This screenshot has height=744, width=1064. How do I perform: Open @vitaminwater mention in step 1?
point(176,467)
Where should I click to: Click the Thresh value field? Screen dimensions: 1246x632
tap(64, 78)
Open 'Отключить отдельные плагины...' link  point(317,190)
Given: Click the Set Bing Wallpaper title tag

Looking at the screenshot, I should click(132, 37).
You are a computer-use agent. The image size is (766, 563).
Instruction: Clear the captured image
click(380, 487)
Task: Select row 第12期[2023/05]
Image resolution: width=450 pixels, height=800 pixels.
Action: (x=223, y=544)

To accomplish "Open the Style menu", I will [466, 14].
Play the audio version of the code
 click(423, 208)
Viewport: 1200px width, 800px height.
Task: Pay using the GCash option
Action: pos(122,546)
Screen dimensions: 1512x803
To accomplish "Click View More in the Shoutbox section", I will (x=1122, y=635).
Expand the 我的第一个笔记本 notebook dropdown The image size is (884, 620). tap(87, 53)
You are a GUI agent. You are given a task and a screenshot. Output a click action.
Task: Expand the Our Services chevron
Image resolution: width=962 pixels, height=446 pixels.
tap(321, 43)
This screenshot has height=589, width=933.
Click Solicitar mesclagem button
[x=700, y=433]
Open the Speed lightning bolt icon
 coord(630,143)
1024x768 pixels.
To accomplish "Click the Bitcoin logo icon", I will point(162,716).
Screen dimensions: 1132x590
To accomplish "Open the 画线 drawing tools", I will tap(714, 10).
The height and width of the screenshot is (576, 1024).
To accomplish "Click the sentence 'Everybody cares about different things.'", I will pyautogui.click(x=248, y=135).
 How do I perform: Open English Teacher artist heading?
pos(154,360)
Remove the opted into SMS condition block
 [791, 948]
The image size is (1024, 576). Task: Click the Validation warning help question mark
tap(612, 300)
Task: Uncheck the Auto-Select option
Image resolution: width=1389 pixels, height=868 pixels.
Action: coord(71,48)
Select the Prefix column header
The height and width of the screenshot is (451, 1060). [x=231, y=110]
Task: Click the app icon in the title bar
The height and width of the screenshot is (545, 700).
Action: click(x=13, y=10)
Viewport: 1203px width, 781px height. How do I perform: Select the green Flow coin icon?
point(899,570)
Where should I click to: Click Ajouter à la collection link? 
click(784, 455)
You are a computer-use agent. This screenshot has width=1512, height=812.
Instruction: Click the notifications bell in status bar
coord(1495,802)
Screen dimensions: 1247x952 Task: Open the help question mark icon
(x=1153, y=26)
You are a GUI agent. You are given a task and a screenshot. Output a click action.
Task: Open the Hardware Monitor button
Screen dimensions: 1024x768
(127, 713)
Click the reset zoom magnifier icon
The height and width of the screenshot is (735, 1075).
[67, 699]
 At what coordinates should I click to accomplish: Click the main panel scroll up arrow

※

▶ **EXERCISE OBJECTIVE**
Across all the records above, find each line with "agent" in it and copy it.

▶ **ANSWER TO THE PROBLEM**
You are a computer-use agent. The image size is (766, 563).
You are a GUI agent. You are given a task and a screenshot. Output a click action.
You are a computer-use agent. This screenshot has width=1512, height=812.
You are a GUI agent. You are given a task and a screenshot. Output a click action.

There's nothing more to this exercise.